Held: The claim was dismissed.
There was nothing to prevent the defendant from making simultaneous claims for new leases in respect of each flat in the building. It was possible to be a qualifying tenant of a flat with the right to acquire a new lease even though the lease under which the flat was held also demised additional premises. In any particular case, those other premises might be other flats in the building, the common parts or another type of property but provided that the lease demised a flat, the tenant might claim a new lease of that flat: Crean Davidson Investments Ltd v Earl of Cadogan [1998] 2 EGLR 96 and Earl of Cadogan v Search Guarantees plc [2004] 42 EG 162 considered.
The statutory language was clear and the definition of “qualifying tenant” plainly applied to the defendant in the present case. The court had no difficulty in interpreting section 56(1)(a) as providing that new leases should be granted in substitution for an existing lease, to the extent of those premises covered by the new lease or leases.

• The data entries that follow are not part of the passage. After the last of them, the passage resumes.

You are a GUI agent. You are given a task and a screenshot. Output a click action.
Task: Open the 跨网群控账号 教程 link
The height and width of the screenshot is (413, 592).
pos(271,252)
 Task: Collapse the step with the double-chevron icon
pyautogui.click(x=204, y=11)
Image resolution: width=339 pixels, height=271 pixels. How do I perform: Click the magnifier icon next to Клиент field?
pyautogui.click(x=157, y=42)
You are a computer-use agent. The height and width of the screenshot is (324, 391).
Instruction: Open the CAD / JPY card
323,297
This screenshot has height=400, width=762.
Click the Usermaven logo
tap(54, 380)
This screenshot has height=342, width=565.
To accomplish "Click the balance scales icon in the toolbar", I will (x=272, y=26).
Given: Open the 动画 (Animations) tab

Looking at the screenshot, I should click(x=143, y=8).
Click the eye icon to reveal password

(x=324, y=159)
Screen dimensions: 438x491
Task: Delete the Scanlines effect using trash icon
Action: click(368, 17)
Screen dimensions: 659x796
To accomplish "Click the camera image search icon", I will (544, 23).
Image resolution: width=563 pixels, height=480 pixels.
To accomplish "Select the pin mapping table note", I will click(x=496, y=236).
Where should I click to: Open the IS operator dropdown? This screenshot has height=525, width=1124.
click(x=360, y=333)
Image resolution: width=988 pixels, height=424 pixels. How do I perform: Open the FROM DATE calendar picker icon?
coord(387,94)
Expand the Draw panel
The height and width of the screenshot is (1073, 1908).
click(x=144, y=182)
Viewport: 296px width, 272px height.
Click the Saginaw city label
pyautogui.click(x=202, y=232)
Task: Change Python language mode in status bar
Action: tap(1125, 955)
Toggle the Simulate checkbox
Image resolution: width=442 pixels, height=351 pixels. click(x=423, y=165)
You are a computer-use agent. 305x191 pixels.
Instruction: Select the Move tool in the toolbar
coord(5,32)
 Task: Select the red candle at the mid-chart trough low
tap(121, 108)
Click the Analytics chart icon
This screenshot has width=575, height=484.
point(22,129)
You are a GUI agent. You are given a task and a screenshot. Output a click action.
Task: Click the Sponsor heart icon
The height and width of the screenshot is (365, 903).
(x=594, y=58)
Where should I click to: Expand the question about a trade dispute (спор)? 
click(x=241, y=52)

No gap would result in the legal situation from such an interpretation. The existing lease would have to be modified so that the consideration payable thereunder was reduced to account for the fact that it no longer covered the flats demised under the new leases. The money that would pass by way of rent under the existing lease would be reduced, but that was covered under existing common law principles.
Kenneth Munro (instructed by Taylor Wessing) appeared for the claimants; Anthony Radevsky (instructed by Teacher Stern Selby) appeared for the defendant.